Kennedy Center (TN IDDRC, UCEDD, LEND) Receives Grant to Improve Statewide Transition Practices for Youth and Adults with Disabilities

November 23, 2020

The Federal Administration for Community Living has awarded a Community-Based Transition Partnership Planning Grant to the Vanderbilt Kennedy Center's (TN IDDRC, UCEDD, LEND) University Center for Excellence in Developmental Disabilities (VKC UCEDD).

The VKC UCEDD, one of 10 UCEDDs awarded, will convene partnerships to develop a framework to ensure community integration, through the creation of a sustainable, high quality, community-based transition pilot. The project is led by Elise McMillan, J.D. (PI, Co-Director), Erik Carter, Ph.D. (co-director), and Ben Schwartzman, Ph.D. (Project Director).

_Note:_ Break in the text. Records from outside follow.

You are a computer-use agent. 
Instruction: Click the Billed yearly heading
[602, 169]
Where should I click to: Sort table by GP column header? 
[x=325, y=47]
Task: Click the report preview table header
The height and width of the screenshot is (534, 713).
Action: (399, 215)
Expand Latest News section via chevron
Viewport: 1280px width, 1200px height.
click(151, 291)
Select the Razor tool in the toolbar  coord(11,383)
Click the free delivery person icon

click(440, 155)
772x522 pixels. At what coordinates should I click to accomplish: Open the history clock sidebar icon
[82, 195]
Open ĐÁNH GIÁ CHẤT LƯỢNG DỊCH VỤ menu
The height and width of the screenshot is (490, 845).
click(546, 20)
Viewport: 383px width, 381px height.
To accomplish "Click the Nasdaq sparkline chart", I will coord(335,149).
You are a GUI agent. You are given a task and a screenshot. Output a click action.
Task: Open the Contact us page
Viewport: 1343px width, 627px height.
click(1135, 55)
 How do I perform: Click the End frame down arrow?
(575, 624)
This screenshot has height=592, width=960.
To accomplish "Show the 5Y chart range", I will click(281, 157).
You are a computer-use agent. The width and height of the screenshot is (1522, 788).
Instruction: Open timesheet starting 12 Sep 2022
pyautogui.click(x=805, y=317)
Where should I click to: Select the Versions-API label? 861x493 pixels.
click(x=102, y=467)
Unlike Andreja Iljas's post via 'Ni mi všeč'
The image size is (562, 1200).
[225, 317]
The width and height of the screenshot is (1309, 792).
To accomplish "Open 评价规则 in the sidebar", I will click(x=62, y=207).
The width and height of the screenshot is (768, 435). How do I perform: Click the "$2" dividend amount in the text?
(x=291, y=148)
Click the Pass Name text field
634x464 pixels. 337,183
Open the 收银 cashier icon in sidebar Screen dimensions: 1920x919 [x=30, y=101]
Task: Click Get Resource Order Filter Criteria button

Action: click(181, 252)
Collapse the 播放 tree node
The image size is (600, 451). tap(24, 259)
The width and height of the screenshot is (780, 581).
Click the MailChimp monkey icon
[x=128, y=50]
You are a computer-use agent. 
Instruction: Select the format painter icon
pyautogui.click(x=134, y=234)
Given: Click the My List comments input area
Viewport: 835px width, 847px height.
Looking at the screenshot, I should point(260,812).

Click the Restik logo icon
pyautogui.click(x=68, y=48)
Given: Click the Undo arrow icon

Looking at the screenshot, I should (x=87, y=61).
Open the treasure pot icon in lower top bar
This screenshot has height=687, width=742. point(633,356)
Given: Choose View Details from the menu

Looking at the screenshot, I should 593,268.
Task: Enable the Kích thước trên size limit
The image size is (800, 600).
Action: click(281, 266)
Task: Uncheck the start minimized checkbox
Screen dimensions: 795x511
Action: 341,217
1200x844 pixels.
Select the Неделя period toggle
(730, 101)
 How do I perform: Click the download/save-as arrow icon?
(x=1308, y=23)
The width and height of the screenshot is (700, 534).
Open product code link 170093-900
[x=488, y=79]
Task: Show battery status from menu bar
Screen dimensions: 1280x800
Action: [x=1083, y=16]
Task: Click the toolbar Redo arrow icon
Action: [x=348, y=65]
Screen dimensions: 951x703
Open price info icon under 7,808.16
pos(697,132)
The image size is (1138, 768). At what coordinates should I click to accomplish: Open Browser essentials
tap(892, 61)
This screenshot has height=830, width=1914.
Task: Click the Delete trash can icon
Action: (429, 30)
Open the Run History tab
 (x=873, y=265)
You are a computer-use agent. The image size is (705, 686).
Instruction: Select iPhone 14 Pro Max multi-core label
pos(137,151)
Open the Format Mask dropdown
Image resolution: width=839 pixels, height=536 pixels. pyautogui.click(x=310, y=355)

Transitions, including from school to college or work in the community and from pediatric to adult health care providers, can present unique challenges for people with intellectual and developmental disabilities (IDD). A significant challenge is that the transition services and supports currently offered to youth and adults with IDD by school and health systems are often fragmented and difficult to navigate.

The VKC UCEDD will work to improve coordination of transition services by working with two community-based providers, Developmental Services of Dickson and Progress of Nashville; the VKC UCEDD Community Advisory CouncilTennessee Council on Developmental DisabilitiesPeople First of Tennessee; and more than 20 state and local organizations.

"With our partners, we will develop a plan that mirrors on a local level what has been so effective on a state level," said McMillan. "An opportunity for representatives of different transition services to come together regularly and work together for better, more effective supports and services for people with disabilities."

The VKC UCEDD approach integrates work carried out at two levels. First, state-level planning focused on policies, practices, and partnerships that influence transition services across Tennessee, and second, community-level planning focused very specifically on what it would take to improve transition outcomes locally within the specific contexts of a rural and urban county.

"Each of these strands takes place concurrently and is designed to inform the other," said Carter. "State-level reflection should not be carried out in the absence of local considerations and community-level reflection will be insufficient without understanding the resources, policies, and practices of state agencies and programs. As a state, we are committed to the long-haul work required to transform outcomes for all Tennesseans with IDD. Our vision is that young people with IDD experience seamless and successful transitions to all aspects of community life that matter most to them."

The plan will focus on several key outcome areas: employment, postsecondary education, independent living, and health.

"Community integration involves having the opportunities and support to participate in the breadth of activities, experiences, and relationships," said Carter. "These first three outcome areas are regularly named as prominent goals for young people with IDD across our state. Moreover, the areas of working, learning, and living are so inextricably linked that it would be hard to address one without also tackling the others. We also address health transitions because physical and emotional well-being are essential to - and are influenced by - all other outcomes."

The work is all aimed toward developing a flexible, effective process communities can adopt for identifying, integrating, improving, and publicizing the full range of formal and informal supports needed to support successful transitions for residents with disabilities. McMillan and Carter are tentatively calling this the "Whole Community" Transition Model.

"We want to equip rural and urban communities with a better way of bringing together everything young people with IDD might need to transition to the experiences that matter most to them," said McMillan. "We are eager to begin the work and are thrilled to have been selected by the Administration on Disabilities to do so."

Additional project team members include Carol Rabideau, LCSW, VKC Social Worker; and Laurie Fleming, UCEDD Program Manager.